INFORMATION SHOWN START
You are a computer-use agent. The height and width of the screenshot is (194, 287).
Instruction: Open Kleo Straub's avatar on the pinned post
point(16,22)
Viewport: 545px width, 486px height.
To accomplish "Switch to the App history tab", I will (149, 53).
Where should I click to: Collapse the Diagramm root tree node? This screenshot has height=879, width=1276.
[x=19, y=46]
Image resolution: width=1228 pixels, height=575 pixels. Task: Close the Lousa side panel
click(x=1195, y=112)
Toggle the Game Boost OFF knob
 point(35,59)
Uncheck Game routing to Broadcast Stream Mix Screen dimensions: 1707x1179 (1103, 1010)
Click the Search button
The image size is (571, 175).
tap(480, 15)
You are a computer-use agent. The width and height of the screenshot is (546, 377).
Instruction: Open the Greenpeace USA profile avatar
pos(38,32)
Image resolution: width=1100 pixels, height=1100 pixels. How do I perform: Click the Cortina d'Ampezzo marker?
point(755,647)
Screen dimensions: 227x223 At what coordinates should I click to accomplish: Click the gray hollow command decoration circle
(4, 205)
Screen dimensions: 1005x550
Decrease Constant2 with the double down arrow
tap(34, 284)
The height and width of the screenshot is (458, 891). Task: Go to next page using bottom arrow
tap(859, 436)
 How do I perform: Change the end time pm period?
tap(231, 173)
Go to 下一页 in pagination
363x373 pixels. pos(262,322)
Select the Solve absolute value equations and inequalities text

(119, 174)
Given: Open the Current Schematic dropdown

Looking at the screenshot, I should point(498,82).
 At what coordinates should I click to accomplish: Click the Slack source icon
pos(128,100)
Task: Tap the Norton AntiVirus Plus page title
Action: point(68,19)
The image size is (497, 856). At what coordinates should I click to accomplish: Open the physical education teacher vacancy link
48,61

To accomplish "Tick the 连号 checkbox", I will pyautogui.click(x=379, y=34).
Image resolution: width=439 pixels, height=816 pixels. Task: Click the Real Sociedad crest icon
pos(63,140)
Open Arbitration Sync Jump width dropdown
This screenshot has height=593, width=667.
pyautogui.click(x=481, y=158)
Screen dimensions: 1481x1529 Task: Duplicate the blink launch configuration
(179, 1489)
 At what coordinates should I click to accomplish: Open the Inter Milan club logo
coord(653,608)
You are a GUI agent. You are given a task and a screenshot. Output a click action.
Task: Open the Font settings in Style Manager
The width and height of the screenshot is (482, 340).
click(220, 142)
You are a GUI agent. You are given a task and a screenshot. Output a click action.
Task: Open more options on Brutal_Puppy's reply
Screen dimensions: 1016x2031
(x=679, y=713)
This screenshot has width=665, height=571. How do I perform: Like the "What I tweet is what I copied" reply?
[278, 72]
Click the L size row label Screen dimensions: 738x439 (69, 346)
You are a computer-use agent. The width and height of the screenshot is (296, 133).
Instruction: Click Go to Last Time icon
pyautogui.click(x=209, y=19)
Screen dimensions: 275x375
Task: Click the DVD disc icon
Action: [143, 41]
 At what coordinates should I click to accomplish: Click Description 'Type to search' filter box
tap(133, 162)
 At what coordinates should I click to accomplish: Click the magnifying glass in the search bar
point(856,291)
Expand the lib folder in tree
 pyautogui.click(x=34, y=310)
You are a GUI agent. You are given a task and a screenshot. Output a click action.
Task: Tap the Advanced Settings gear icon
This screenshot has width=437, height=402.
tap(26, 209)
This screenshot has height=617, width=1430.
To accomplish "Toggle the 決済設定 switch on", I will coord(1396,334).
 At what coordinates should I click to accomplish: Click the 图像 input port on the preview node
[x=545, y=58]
INFORMATION SHOWN END
- TASK TO COMPLETE
Using the records above, please retype only the run of lines from the line holding "At what coordinates should I click to accomplish: Click the 图像" through the last line, both ends included.

- RESULT FOR THIS TASK
 At what coordinates should I click to accomplish: Click the 图像 input port on the preview node
[x=545, y=58]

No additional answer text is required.